Sebagaimana kita ketahui juga, agama yang banyak menyebar di Indonesia sebelum masuknya agama Islam adalah agama Hindu, Budha, Animisme, Dinamisme dan Atheis. Disadari atau tidak, ini juga tidak menutup kemungkinan untuk terjadi percampuran agama Islam dengan agama-agama tersebut. Belum lagi dengan budaya yang beraneka ragam yang sekarang sangat tampak pengaruhnya terhadap pemeluk-pemeluk Islam di Indonesia. Ini juga bisa mendukung terjadinya kesesatan.
Dengan membaca apa yang telah penulis paparkan di atas, maka Indonesia bisa menjadi “lahan” subur untuk menyebarnya berbagai kesesatan. Oleh karena itu, dalam berislam kita harus benar-benar memperhatikan apakah Islam yang kita jalani pada saat ini adalah Islam yang benar dan jauh dari kesesatan ataukah tidak. Rasulullah shallallahu ‘alaihi wa sallam mengabarkan di dalam hadits Abu Hurairah:
« افْتَرَقَتِ الْيَهُودُ عَلَى إِحْدَى أَوْ ثِنْتَيْنِ وَسَبْعِينَ فِرْقَةً وَتَفَرَّقَتِ النَّصَارَى عَلَى إِحْدَى أَوْ ثِنْتَيْنِ وَسَبْعِينَ فِرْقَةً وَتَفْتَرِقُ أُمَّتِى عَلَى ثَلاَثٍ وَسَبْعِينَ فِرْقَةً/كُلُّهَا فِي النَّارِ إِلاَّ مِلَّةً وَاحِدَةً))..

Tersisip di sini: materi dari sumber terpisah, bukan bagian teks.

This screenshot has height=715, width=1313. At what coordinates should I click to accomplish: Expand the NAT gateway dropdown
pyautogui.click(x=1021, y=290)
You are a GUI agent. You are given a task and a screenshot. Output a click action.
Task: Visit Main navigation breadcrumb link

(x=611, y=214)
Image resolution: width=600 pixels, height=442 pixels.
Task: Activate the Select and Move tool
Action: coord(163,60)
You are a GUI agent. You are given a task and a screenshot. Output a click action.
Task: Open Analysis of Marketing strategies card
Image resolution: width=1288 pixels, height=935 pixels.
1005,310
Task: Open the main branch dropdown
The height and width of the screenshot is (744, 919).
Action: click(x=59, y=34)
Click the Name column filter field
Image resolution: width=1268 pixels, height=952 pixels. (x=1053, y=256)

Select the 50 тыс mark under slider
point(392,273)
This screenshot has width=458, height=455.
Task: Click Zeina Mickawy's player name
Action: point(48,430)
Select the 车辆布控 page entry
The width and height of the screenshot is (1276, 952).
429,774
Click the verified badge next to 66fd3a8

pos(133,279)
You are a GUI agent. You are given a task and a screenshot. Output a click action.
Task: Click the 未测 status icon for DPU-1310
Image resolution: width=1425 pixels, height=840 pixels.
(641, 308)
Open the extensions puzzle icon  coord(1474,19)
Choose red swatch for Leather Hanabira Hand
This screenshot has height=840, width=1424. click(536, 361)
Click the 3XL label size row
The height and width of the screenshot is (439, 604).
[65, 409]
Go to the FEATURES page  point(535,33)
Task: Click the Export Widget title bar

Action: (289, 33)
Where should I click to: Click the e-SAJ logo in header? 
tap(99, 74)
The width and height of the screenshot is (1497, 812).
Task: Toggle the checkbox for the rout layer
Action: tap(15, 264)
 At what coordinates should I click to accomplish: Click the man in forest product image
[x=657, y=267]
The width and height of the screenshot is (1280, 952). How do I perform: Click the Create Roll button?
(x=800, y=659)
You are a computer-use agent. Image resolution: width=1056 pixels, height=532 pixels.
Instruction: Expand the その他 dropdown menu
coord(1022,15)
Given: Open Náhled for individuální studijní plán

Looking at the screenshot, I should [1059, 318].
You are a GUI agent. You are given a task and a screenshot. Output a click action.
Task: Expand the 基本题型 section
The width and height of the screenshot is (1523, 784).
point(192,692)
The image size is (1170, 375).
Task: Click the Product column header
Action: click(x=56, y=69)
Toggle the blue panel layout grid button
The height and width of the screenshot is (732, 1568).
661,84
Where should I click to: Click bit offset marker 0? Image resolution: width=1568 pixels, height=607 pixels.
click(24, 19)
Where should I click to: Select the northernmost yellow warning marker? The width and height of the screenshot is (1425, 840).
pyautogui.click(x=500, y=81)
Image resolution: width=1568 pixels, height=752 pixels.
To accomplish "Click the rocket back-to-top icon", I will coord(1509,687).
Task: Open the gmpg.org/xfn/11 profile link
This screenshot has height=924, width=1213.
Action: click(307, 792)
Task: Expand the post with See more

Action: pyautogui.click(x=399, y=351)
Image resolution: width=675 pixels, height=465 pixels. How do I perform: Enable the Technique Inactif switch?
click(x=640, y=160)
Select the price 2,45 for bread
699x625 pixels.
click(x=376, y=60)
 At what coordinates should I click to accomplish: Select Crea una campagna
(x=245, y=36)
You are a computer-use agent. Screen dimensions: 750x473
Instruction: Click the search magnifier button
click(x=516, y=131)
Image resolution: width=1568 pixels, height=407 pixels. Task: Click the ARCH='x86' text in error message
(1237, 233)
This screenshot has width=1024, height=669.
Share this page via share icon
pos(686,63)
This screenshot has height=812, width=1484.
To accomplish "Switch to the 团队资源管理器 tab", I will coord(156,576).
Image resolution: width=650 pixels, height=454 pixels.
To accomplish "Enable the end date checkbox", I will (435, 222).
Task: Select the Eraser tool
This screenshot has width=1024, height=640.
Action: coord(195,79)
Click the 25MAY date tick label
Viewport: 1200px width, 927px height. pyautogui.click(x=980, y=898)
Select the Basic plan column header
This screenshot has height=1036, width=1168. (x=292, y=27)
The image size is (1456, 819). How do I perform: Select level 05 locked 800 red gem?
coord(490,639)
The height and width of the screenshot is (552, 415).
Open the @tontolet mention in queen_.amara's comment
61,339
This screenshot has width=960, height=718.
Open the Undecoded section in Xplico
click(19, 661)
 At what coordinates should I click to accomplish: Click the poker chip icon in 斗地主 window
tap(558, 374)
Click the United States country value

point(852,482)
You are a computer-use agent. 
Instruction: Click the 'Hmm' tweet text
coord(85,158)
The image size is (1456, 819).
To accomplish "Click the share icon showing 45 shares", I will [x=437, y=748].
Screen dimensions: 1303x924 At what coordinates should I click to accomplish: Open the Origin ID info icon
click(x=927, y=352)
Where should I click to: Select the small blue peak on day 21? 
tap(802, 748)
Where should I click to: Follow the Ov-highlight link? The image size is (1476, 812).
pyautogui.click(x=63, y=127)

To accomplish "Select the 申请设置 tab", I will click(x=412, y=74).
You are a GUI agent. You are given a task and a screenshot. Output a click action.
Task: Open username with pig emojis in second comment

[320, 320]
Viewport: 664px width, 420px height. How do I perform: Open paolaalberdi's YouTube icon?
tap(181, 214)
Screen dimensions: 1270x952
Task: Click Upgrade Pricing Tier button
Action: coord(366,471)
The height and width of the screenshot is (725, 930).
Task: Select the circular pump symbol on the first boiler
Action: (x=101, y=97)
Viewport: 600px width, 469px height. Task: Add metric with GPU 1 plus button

Artinya: “Umat Yahudi terpecah-belah menjadi 71 atau 72 kelompok. Umat Kristen juga terpecah belah menjadi 71 atau 72 kelompok. Sedangkan umatku akan terpecah-belah menjadi 73 kelompok[1]. Seluruhnya di neraka kecuali satu kelompok.[2]
Hadits di atas dengan jelas mengabarkan bahwa kaum muslimin akan berpecah-belah dan hanya ada satu kelompok yang selamat. Ini harus kita imani, karena Rasulullah-shallallahu ‘alaihi wa sallam-lah yang mengatakannya.
Hadits di atas juga mengabarkan bahwa ketujuh puluh kelompok tersebut masih digolongkan sebagai umat Nabi Muhammad shallallahu ‘alaihi wa sallam yang beragama Islam, sehingga meskipun mereka terjatuh kepada kesesatan, mereka di akhirat nanti masih berada di bawah kehendak Allah. Jika Allah berkehendak untuk mengazab mereka maka Allah akan mengazab mereka, jika tidak maka Allah tidak akan mengazab mereka. Akan tetapi, kesemuanya pada akhirnya akan masuk surga.
Penulis perlu mengingatkan bahwa ada kelompok-kelompok di dalam Islam yang menisbatkan diri mereka kepada Islam, tetapi kelompok-kelompok tersebut sebenarnya bukanlah termasuk umat Nabi Muhammad shallallahu ‘alaihi wa sallam, seperti: Ahmadiyah, Jaringan Islam Liberal (JIL), beberapa tarikat Shufiyah dan Syi’ah/Rafidhah yang melampaui batas dll. Kelompok-kelompok tersebut tidak termasuk ketujuh puluh kelompok yang disebutkan di dalam hadits di atas.
Siapakah satu kelompok yang disebutkan di dalam hadits tersebut? Untuk menjawab pertanyaan ini, maka kita tidak boleh mengaku-ngaku berada dalam kebenaran kecuali memang ada dalilnya dari Nabi shallallahu ‘alaihi wa sallam. Dan seharusnya kita selalu merasa was-was atau ragu apakah Islam yang kita jalani pada saat ini sudah benar ataukah belum. Dengan demikian kita akan bersemangat untuk mencari kebenaran tersebut.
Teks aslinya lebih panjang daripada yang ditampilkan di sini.